Rick Spielman did it again.
When the rest of the NFL was packing up their things at Radio City Music Hall with the Seahawks on the clock for the final pick of the first round, the Vikings general manager continued his now-annual tradition of trading back into the first round for another top prospect.
After drafting UCLA linebacker Anthony Barr with the ninth overall pick Thursday night, the Vikings acquired the 32nd overall pick and used it to select Louisville quarterback Teddy Bridgewater, the one-time top-three projection who had a Rodgersian fall in the first round.
The selection of Bridgewater reportedly came after a failed attempt to trade up for Texas A&M dual-threat quarterback Johnny Manziel, the object of affection for many Minnesota fans. Spielman acknowledged he tried to trade up earlier in the night but declined to say which quarterback he coveted.
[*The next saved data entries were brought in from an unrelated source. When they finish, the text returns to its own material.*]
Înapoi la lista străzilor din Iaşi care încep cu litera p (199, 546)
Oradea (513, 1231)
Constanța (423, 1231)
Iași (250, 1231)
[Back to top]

Regardless, his adrenaline still was pumping when he met with reporters after another wild first night of the draft.
“This is what this day is,” Spielman said with a grin. “This is what the draft is all about.”
With the first pick of the Mike Zimmer era, Spielman selected Barr, a four-star fullback at UCLA turned All-Pac 12 pass rusher. The Vikings had long coveted Barr, who was one of the select prospects to be invited to the team’s “Top-30” event last month.
During his two seasons as an outside linebacker at UCLA, Barr made 149 tackles, forced nine fumbles and racked up 23.5 sacks. He had 40.5 tackles for a loss, more than South Carolina defensive end Jadeveon Clowney and Buffalo outside linebacker Khalil Mack, who were top-five selections Thursday night.
“After Clowney, we felt he had the most potential to be the next-best edge pass rusher in the draft,” Spielman said.
Barr was sick of losing and tired of not touching the football when he approached UCLA’s new coach about the position change that would change the trajectory of his football career. Disappointed, he told coach Jim Mora Jr. that he was ready to try barging into the backfield as an outside linebacker instead of lining up there before the snap.
“He agreed with the decision, and I kind of ran with it,” Barr said Thursday night. “I didn’t know what to expect.”
As confident as he is, Barr never thought that this would be a possibility.
As for the possibility that Spielman would jump back into the first round, nobody should have been surprised by his bold move. Spielman has done it in three consecutive drafts.
When the Vikings first were on the clock at No. 8, they quickly traded back a spot and gained a fifth-round pick, No. 145 overall, from the Browns. Spielman said the Vikings got offers to drop down even further, but he heard rumblings that other teams were interested in Barr and feared he might lose him.
Two hours later, Spielman tried to acquire the No. 22 pick from the Eagles to select a quarterback, but the Eagles chose the Browns’ offer and Manziel was headed to Cleveland.
The Vikings later traded their second-round pick and their fourth-rounder to the Seahawks for the right to select Bridgewater, whom the team worked out privately in Florida after he struggled at Louisville’s pro day. During that workout, offensive coordinator Norv Turner coached the 21-year-old hard, and his performance reinforced what the Vikings saw on tape.
Spielman watched Bridgewater, who threw for 31 touchdowns and just four interceptions as a junior, three times during his college career, including a game in 2012 when he led Louisville to a win over Rutgers despite playing with a fractured left wrist and a banged-up ankle.
“You know the thing I like the most about him? He wins,” Zimmer said.
The Vikings said that they won’t rush Bridgewater onto the field, but Spielman can’t wait to see his two first-rounders in action. But to him, nothing beats the excitement of the draft.
“This is the chance to put the final pieces together on making significant moves to improve your ballclub,” Spielman said. “I can’t tell you how exciting it is to be able to be a part of this draft and to do things we’ve been able to do the last couple of years.”